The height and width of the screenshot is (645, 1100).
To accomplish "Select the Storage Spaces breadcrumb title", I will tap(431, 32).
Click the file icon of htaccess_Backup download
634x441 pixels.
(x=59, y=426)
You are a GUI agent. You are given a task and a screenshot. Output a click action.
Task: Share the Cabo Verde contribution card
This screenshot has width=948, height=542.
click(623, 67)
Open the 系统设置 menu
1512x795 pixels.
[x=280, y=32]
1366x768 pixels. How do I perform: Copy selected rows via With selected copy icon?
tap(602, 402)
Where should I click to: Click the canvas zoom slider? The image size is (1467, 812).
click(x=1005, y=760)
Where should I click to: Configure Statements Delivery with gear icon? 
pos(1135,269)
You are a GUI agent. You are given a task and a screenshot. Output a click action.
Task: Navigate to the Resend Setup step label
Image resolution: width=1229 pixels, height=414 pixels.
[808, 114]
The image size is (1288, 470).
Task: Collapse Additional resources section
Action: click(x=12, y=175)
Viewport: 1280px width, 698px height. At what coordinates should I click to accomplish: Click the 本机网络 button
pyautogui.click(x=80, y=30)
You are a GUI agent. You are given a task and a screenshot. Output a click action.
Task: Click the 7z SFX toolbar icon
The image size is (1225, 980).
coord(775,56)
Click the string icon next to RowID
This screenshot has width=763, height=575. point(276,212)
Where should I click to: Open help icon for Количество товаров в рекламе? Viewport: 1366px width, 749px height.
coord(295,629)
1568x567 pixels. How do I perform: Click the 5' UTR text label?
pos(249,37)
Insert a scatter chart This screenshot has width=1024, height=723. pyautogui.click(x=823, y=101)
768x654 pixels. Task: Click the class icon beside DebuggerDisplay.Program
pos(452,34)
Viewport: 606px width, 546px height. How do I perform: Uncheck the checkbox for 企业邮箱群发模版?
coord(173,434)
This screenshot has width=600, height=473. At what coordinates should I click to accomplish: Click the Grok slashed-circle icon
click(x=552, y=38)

-*-*-

[What the exercise asks]
Retype the listing above exactly as it appears.

[Task result]
The height and width of the screenshot is (645, 1100).
To accomplish "Select the Storage Spaces breadcrumb title", I will tap(431, 32).
Click the file icon of htaccess_Backup download
634x441 pixels.
(x=59, y=426)
You are a GUI agent. You are given a task and a screenshot. Output a click action.
Task: Share the Cabo Verde contribution card
This screenshot has width=948, height=542.
click(623, 67)
Open the 系统设置 menu
1512x795 pixels.
[x=280, y=32]
1366x768 pixels. How do I perform: Copy selected rows via With selected copy icon?
tap(602, 402)
Where should I click to: Click the canvas zoom slider? The image size is (1467, 812).
click(x=1005, y=760)
Where should I click to: Configure Statements Delivery with gear icon? 
pos(1135,269)
You are a GUI agent. You are given a task and a screenshot. Output a click action.
Task: Navigate to the Resend Setup step label
Image resolution: width=1229 pixels, height=414 pixels.
[808, 114]
The image size is (1288, 470).
Task: Collapse Additional resources section
Action: click(x=12, y=175)
Viewport: 1280px width, 698px height. At what coordinates should I click to accomplish: Click the 本机网络 button
pyautogui.click(x=80, y=30)
You are a GUI agent. You are given a task and a screenshot. Output a click action.
Task: Click the 7z SFX toolbar icon
The image size is (1225, 980).
coord(775,56)
Click the string icon next to RowID
This screenshot has width=763, height=575. point(276,212)
Where should I click to: Open help icon for Количество товаров в рекламе? Viewport: 1366px width, 749px height.
coord(295,629)
1568x567 pixels. How do I perform: Click the 5' UTR text label?
pos(249,37)
Insert a scatter chart This screenshot has width=1024, height=723. pyautogui.click(x=823, y=101)
768x654 pixels. Task: Click the class icon beside DebuggerDisplay.Program
pos(452,34)
Viewport: 606px width, 546px height. How do I perform: Uncheck the checkbox for 企业邮箱群发模版?
coord(173,434)
This screenshot has width=600, height=473. At what coordinates should I click to accomplish: Click the Grok slashed-circle icon
click(x=552, y=38)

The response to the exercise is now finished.